Given instruction: Could you rewrite the rows between the line holding "You are a computer-use" and the line holding "click(x=568, y=131)", inclusive, swapping "output link icon" for "download link icon" and keeping everything else the same? Leave the pictures out of your answer.

Provided records:
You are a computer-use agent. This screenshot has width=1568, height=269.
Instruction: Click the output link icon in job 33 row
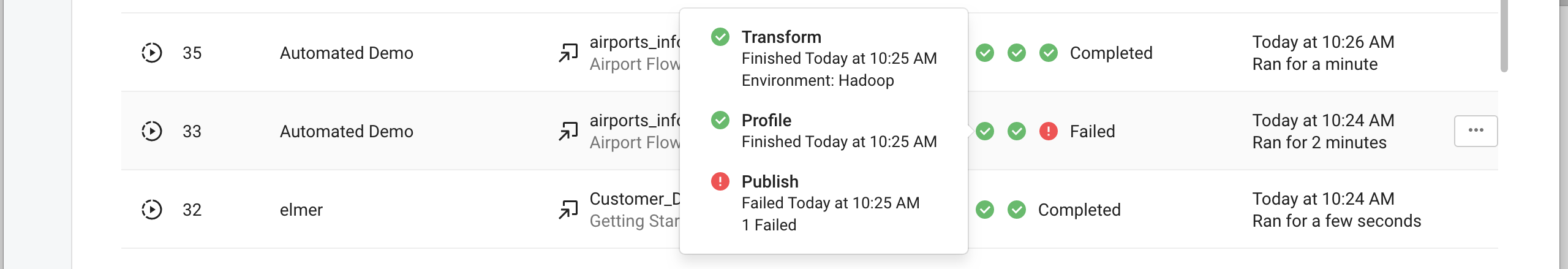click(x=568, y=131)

* * *

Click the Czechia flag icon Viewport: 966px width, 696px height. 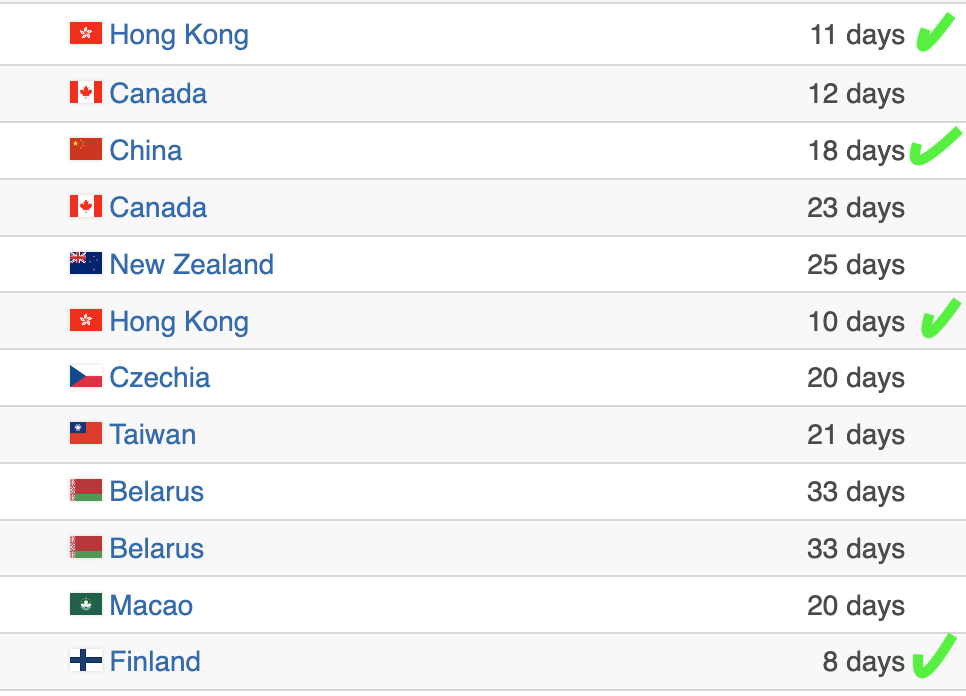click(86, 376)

---

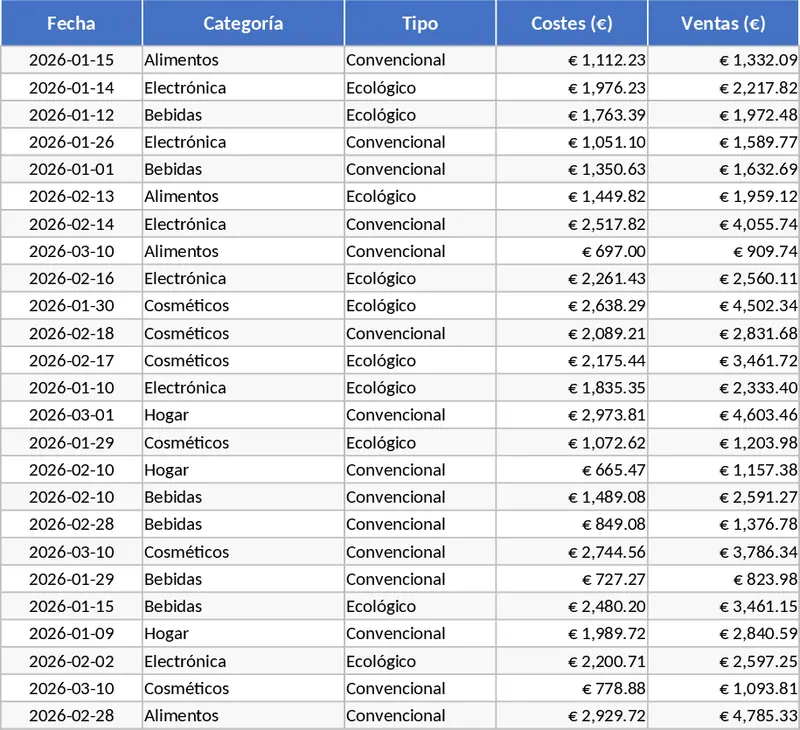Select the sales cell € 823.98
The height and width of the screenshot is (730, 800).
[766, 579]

The reply:
You are a computer-use agent. This screenshot has width=1568, height=269.
Instruction: Click the download link icon in job 33 row
click(x=568, y=131)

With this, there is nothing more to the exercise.